If an invocation from an object A on an active object B triggers another invocation on another active object C, the future result received by A may be updated with another future object. In that case, when the result is available from C, the future of B is automatically updated, and the future object in A is also update with this result value, through a mechanism called automatic continuation.
ProActive uses the Chapter 43, MOP: Metaobject Protocol to provide flexibility and configurability: it allows the addition of meta-objects for managing new required features. Moreover, the library also proposes a deployment framework, which allows the deployment of active objects on various infrastructures. The MOP architecture is represented in the next figure.
The library may be represented in four layers: IDE, programming model, deployment facilities, and non-functional features.
ProActive offers IC2D, an interactive graphical enviroment for remote monitoring and control of distributed applications. Due to the fact that it uses the standard (starting with the J2SE platform 5.0) Java Management Extensions (JMX) technology in order to monitor distribution, IC2D can be deployed without requiring changes to the JVM or Java.

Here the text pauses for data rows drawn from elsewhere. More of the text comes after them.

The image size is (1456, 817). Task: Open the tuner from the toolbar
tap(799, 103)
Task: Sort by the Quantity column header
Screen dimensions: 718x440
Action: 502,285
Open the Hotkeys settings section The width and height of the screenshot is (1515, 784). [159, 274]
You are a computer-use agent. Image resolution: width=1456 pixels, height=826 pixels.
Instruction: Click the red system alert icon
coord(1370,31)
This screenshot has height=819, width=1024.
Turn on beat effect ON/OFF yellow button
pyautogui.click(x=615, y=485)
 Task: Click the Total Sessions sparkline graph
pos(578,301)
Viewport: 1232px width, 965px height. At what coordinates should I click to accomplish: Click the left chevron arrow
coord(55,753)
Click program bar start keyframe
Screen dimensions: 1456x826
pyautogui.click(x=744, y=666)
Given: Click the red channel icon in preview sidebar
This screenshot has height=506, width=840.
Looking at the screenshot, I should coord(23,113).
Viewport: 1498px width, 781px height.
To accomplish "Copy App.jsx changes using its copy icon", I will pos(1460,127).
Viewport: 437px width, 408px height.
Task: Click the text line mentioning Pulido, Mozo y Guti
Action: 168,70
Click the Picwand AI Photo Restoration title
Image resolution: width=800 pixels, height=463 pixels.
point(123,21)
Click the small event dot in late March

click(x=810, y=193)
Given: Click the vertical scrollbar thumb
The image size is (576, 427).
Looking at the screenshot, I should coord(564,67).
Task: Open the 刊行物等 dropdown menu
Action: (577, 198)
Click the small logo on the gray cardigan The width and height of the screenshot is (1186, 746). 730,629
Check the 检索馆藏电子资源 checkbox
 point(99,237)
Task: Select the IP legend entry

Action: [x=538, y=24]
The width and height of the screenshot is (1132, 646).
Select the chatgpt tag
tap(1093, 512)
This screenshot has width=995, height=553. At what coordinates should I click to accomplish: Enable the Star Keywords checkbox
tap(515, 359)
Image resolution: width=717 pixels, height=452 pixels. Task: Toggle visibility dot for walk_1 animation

The programming model consists of the active objects model which offer asynchronous communication, typed group communication, and the object-oriented SPMD programming paradigm. In addition to the standard object oriented programming paradigm, ProActive also proposes a component-based programming paradigm, by providing an implementation of the Fractal component model geared at Grid computing.
The deployment layer includes a deployment framework; it is detailed in Part V, “Deployment And Virtualization”, and it allows the creation of remote active objects on various infrastructures. A scheduler is also proposed to manage the deployment of jobs. The load-balancing framework uses the migration capabilities to optimize the placement of the distributed active objects.
Non-functional features include a transparent fault-tolerance mechanism based on a communication-induced check-pointing protocol, a security framework for communications between remote active objects, migration capabilities for the mobility of active objects, a mechanism for the management of exceptions, a complete distributed garbage collector for active objects, and a mechanism for wrapping legacy code, notably as a way to control and interact with MPI applications.
In the communication layer several protocols are provided for the communication between active objects: Java RMI as the default protocol, SSH, HTTP, tunneled RMI. It is also possible to export active objects as Web Services, which can then be accessed using the standard SOAP protocol. A file transfer mechanism is also implemented; it allows the transfer of files between active objects, for instance to send large data input files or to retrieve results files. ProActive also provides a peer-to-peer (P2P) infrastructure that allows for starting computations on P2P networks by using a dynamic overlay network of JVMs. Under this framework, peers can dynamically join the network and participate in the computations.